The investigators did not advocate LLETZ in pregnancy because of the high risks of bleeding and possibility of incomplete excision. Instead, they recommended using the smallest loop wire to obtain a sufficient sample to examine for possible micro-invasion instead of a conventional punch biopsy.
The use of the diathermy loop in some of these studies has been described as a LLETZ. Strictly speaking, however, this is not the same procedure as a diathermy loop excision, which would be more equivalent to a cold-knife cone biopsy. In light of the recent new classification of transformation zones, further research that comments on the type of transformation zone treated and the depth of specimen may make more meaningful comparisons of techniques possible.

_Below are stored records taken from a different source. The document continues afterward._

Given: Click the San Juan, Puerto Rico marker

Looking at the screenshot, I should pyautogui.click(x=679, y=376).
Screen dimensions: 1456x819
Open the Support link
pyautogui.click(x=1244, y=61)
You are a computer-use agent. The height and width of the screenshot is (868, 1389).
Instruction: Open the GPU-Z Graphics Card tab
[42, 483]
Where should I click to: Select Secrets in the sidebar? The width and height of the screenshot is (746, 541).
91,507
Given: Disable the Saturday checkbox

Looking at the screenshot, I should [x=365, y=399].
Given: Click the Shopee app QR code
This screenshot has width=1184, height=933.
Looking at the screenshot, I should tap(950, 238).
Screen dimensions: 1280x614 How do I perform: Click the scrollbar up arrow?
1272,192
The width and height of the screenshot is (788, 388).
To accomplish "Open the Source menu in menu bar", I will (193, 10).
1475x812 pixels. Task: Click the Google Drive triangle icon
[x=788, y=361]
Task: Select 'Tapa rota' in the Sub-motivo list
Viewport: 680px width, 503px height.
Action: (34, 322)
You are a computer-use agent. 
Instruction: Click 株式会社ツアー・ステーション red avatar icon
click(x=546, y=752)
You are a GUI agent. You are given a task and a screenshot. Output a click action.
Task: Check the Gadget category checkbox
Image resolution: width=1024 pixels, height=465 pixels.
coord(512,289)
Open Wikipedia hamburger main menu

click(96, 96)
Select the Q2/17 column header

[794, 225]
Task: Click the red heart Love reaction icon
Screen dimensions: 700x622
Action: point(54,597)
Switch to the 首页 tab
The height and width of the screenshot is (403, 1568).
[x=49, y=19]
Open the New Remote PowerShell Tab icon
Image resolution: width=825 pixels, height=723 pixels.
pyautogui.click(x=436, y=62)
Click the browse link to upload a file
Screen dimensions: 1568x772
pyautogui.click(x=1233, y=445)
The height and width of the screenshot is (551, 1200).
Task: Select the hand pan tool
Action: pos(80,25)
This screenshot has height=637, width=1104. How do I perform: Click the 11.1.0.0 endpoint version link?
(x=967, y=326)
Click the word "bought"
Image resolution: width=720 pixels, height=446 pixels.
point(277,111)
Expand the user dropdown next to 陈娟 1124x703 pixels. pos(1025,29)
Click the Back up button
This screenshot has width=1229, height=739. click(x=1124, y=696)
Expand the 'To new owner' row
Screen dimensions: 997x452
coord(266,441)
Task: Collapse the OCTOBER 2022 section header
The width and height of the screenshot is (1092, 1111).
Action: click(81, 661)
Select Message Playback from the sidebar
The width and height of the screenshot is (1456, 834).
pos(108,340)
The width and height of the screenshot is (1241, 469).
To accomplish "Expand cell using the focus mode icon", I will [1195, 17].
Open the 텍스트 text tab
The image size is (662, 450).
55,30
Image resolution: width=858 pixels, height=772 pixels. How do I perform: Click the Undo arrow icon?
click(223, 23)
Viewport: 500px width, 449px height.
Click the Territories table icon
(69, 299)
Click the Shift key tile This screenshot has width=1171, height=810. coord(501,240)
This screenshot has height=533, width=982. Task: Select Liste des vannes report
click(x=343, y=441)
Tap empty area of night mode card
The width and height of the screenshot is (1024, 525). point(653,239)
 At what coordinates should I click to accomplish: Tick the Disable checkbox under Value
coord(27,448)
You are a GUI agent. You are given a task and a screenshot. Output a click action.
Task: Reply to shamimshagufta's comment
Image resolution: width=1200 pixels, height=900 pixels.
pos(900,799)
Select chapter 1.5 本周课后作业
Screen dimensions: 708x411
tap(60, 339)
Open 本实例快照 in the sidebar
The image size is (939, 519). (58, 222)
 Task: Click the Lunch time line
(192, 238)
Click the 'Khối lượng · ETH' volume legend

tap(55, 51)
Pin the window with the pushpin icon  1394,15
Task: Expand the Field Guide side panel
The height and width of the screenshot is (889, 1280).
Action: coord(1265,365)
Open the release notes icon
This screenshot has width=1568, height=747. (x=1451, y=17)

Glandular lesions in pregnancy
Few data are available on the significance of glandular atypia during pregnancy and in the post-partum period. Chhieng et al. reported on the outcome for 35 women diagnosed with an atypical glandular cells of uncertain origin smear in pregnancy between 1995 and 1997. This represented 0.26% of all smears carried out on pregnant women. The mean age was 29 years, with a range of 17–45 years. Eleven had a concomitant minor squamous lesion (one LSIL, and 10 ASCUS). Seventeen women underwent colposcopy and directed punch biopsy; repeat cytology was carried out in 10 women. Eight women were lost to follow up. Of those who had a biopsy, two had evidence of a high-grade squamous intra-epithelial lesion. In this small study of pregnant women referred with an atypical glandular cells of uncertain origin smear, none had evidence of a significant glandular lesion.
Adenocarcinoma-in-situ and primary adenocarcinoma of the cervix are uncommon, accounting for up to 15% of all cervical neoplasms. Few cases have been reported occurring in pregnancy. Even in the non-pregnant state, colposcopic evaluation of glandular abnormalities is challenging and often unreliable. Usually, there is a concomitant squamous lesion. In view of the high rate of pathology in women with glandular smear abnormalities, and the difficulty of colposcopic assessment, formal conisation might need to be considered for the management of these women in pregnancy, but each case should be discussed as an individual with multidisciplinary team input.
Until there is a better understanding of the natural history and implications of glandular atypia in pregnancy, close follow-up with colposcopy during pregnancy and post-partum with directed biopsy of suspicious areas remains important.